Novo Airão
"A dolphin took fish from my hand in a river the color of dark tea, and I could not account for any of it."
The boat from Manaus takes three hours on the Rio Negro — three hours through water so dark with tannins it looks like black tea in a glass and reflects the sky with unusual clarity when the surface is still. The forest on both sides is continuous and close, the river itself narrower than the Amazon proper, and the afternoon light on the water has a quality I haven’t found a word for: amber, but also deep, as if the light has some thickness to it. I sat on the roof of the regional ferry eating crackers and watching the shore and didn’t feel the need to do anything else. By the time the dock at Novo Airão appeared around a bend — a small wooden pier, a fuel depot, three or four people watching the boat arrive — I was already in a different relationship with time.
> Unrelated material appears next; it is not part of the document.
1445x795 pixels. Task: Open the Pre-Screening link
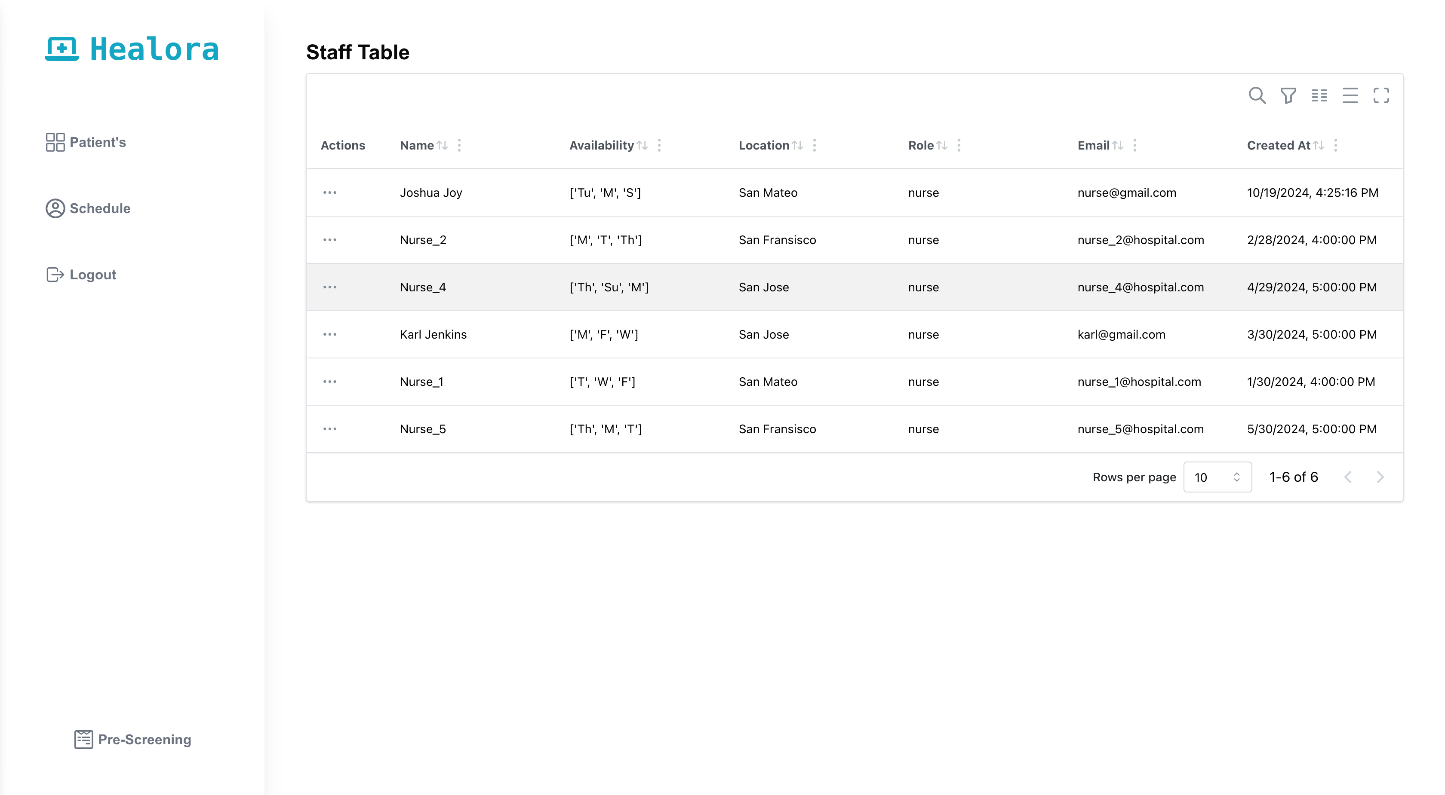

Novo Airão is a town of about twenty thousand people that feels considerably smaller. The main street runs along the riverfront; behind it, two or three blocks of residential streets and then the forest begins, abrupt and absolute. There is one hotel I would call a hotel; several guesthouses that are essentially families renting out spare rooms; a handful of restaurants serving river fish and rice; and a waterfront bar where I spent two evenings watching the river go dark. The infrastructure for visitors is minimal and the town hasn’t yet decided whether it wants more — a tension that is visible in the conversations at the waterfront, where opinions vary on the river dolphin tourism that brings most of the foreign visitors here.

The dolphins come every day. The boto — Inia geoffrensis — has learned, here in Novo Airão, that the fish stalls at the waterfront mean free meals, and a small group of them arrives around feeding time each afternoon to receive fish directly from human hands. It has been happening for long enough that the dolphins are fully habituated, and the interaction is extraordinary in a way that is distinct from any wildlife encounter I can compare it to. These are not captive animals — they come from the river and return to it — but they are also not wild in the usual sense, not shy or cautious. They surface at arm’s length, the snout emerging from the dark water with complete assurance, and they take the fish with a gentle precision that is somehow more affecting than aggression would be. The skin is pink and smooth and slightly waxy under the fingers. The eye, small and brown and more intelligent-looking than I expected, holds your gaze for a moment before the animal sinks again. I stood at the dock long after the fish had run out.
The Anavilhanas Archipelago begins just south of town — the world’s largest freshwater archipelago, several hundred islands of varying size scattered across the Rio Negro, forested and still, accessible by small boat or kayak. I rented a kayak for a day and paddled through channels between the islands, the water utterly still in the calmer passages, the trees rising directly from the surface, their roots submerged in the black water. The silence in those channels was the most complete I experienced in the Amazon: no engine sounds, no human voices, just the sound of the paddle and occasionally a bird I couldn’t see. I felt, for an hour in the middle of the day, genuinely alone on the planet. It was briefly frightening and then, slowly, deeply pleasant.

In the evening I ate grilled jaraqui, a small river fish with many bones, at a restaurant that set tables directly on the concrete riverfront when the weather was clear. The owner brought it with farofa and a cup of river turtles’ eggs in season — locally legal here, consumed with the casualness of something that has always been eaten, the ethics complicated and context-specific in a way I wasn’t able to resolve quickly. I ate the fish and the farofa and watched a boto surface once more in the last light, fifty metres from the restaurant, without any apparent agenda.
When to go: June through November is the dry season — the river drops, beaches appear on the archipelago’s sandbars, and the boto viewing is consistent. December through May is flood season: the Anavilhanas channels are at their most navigable, the forest canopy is reachable by boat, and the ecosystem operates in its fully flooded mode. The boat from Manaus runs daily; leaving early morning gives you the full afternoon at the dolphin dock. Novo Airão is close enough to Manaus for a day trip but deserves at least two nights.